However, do not confuse economic system with (F)OSS. Being capitalistic
does not mean you can't believe in open source too, its the fsf/gnu
which believe that capitalism and companies are incompatible with FOSS
software, and that corporate open source is detrimental as they take an
all or nothing approach, they don't want SOME of the code being open
source, they want it ALL to be, personally I see it as a stepping stone
and hopefully more will come.
As Hansteen pointed out, the whole idea of permissive licences is the
freedom to do anything you want, as long as you do not claim you wrote
the code. If you want to incorporate it into a proprietary platform and
sell it, its fully legal to do so (don't forget the attribution for the
code though :P), and ideally, the company would give back some of the
code to help upstream, or provide funding for upstream.
A lot of the emails in this mailing list seem to come off as the
complete opposite of what permissive developers stand for, complaining
about the idea of selling code. I remember reading about OpenSSH, and
why it was important for it to be permissive. You will find OpenSSH
running on almost anything network attached, cisco has made potentially
billions from OpenSSH. Making OpenSSH permissive allowed a rock solid,
secure sshd to be used on any platform and within any product... by
anyone (as long as they don't forget the attribution).
Say if OpenSSH was licenced under (A)GPL, companies would likely not
use it because they wouldn't be able to incorporate it into their IP,
they would then try to code a shoddy implementation, and have numerous
security bugs which would affect the end user. In other words, you are
just shooting yourself in the foot.
(That was my take on it, I apologise if I have misunderstood the
reasons for OpenSSH being permissive)
The majority of permissive developers stand for full freedom, for
anyone, copyleft developers stand for freedom for ONLY the end users,
developers get no such freedom (its also because permissive is simpler
as well). If a developer makes a patch to a permissive codebase which
is proprietary, has the codebase been made proprietary? no. THEIR code
is proprietary, their small change, and it is theirs, and therefore
they should have the choice whether to give it back to upstream or to
keep it to themselves (hopefully they pick the former). Copyleft
opposes this idea, the developer MUST give this back, they have no
freedom to licence THEIR code under a non-compliant licence, I don't
think holding a gun to a developers head and demanding them to give
over their changes could be considered "freedom".
------------------------------------
# Exercises to complete
**A)** According to the post on software licensing, what is the whole idea of permissive licenses, as Hansteen pointed out?
**B)** Continue the post on permissive versus copyleft licensing from the point where it stops.
The listing is separate material and has no connection to the post on software licensing.

# Supplied data
------------------------------------
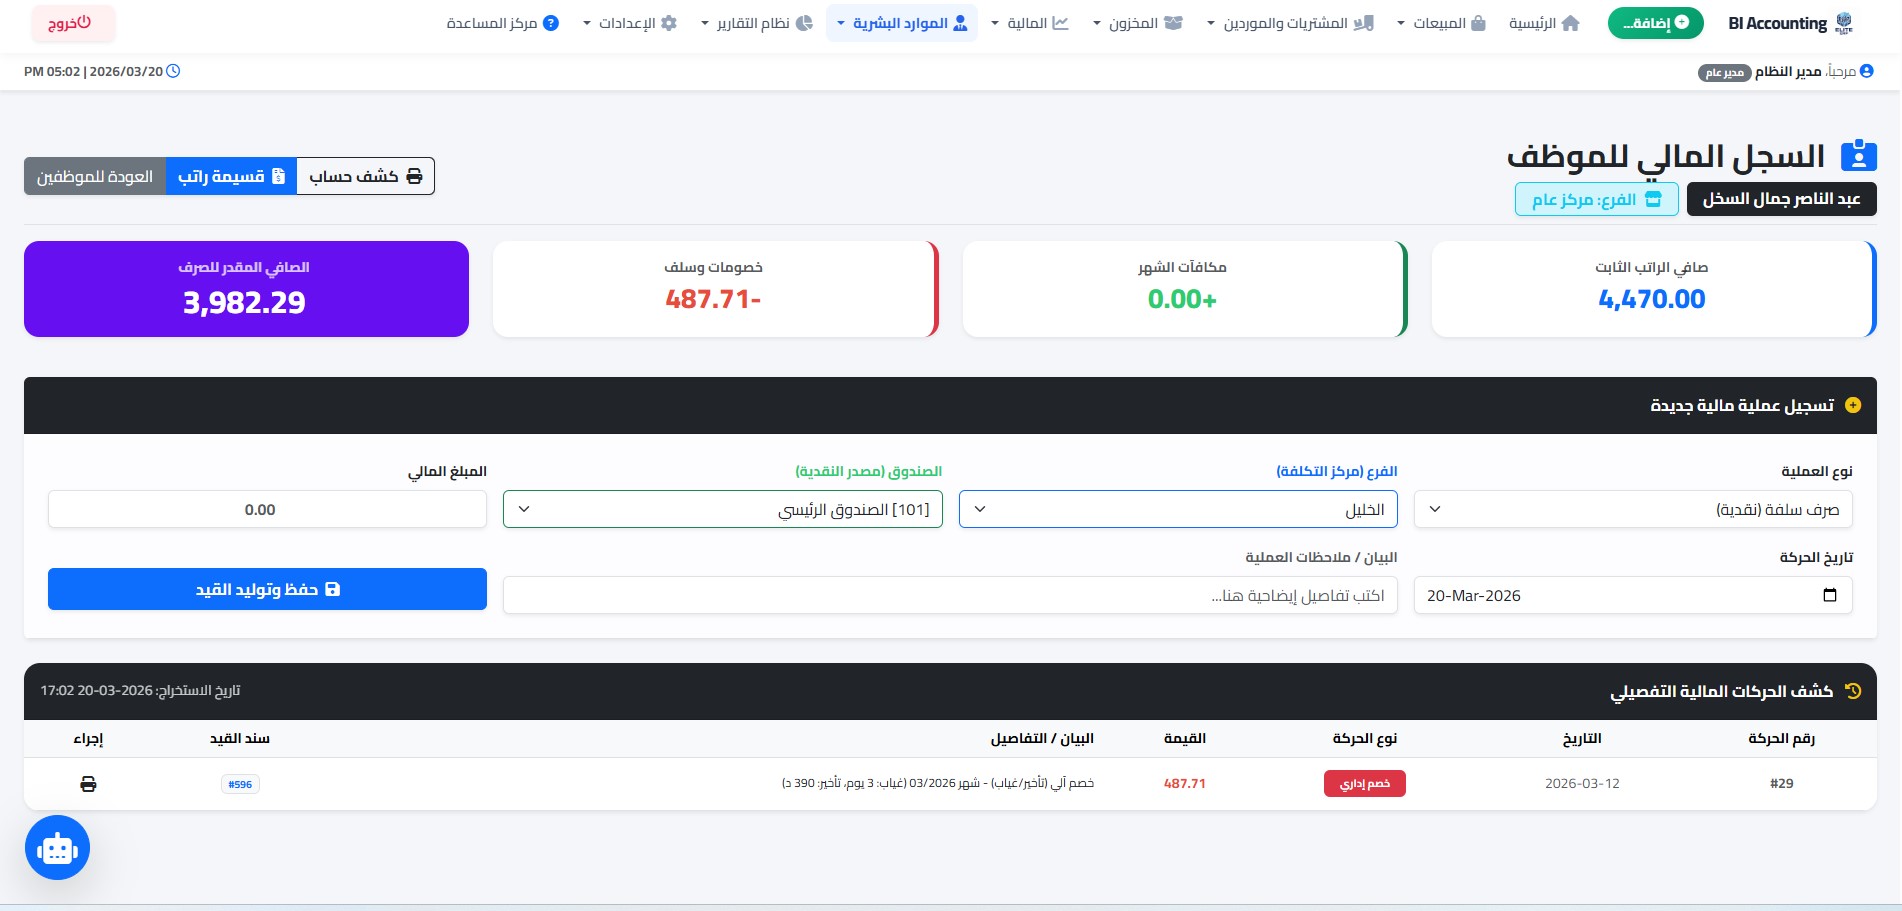
Task: Print journal entry row via printer icon
Action: [88, 784]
------------------------------------
# Outputs by task
**A)** It is the freedom to do anything you want, as long as you do not claim you wrote the code.

**B)**
And anyone who has read the archives knows full well just how sharing
GPL developers are with the BSD community. The restrictive nature of
GPL bites developers, OpenZFS is not GPL compatible (despite being
FOSS), and thus can't be included in the Linux source tree, however
FreeBSD and NetBSD ship with OpenZFS support. I will be shocked if
gpl violations will even read your email, let alone reply with any
useful advice, they will simply see it as flaw with permissive licences
and you should licence under AGPLv3. (like copyleft is a silver bullet?)
There will always be bad actors, regardless of economic system,
regardless of political system used, what matters is what you do.
Blaming capitalism as the cause for this is incorrect. There seems to
be too much focus on the selling of the code and whether the developer
has included proprietary code with it... instead of the one thing
permissive developers care about, has the attribution clause been
violated or not?
If you believe that proprietary forks which are sold (with the
attribution given) is wrong (and want to proactively stop it), you are
using the wrong licence. Otherwise, I wish you luck with trying to prove
that they have not given attribution when they have used/sold your
code, and I hope you get the recognition you legally deserve for your
work :)
(Also its much more a GNU/GPL thing to sue people for infringement see
[1] as an example. At the end of the day, the only people who win
lawsuits are the lawyers representing the winning party)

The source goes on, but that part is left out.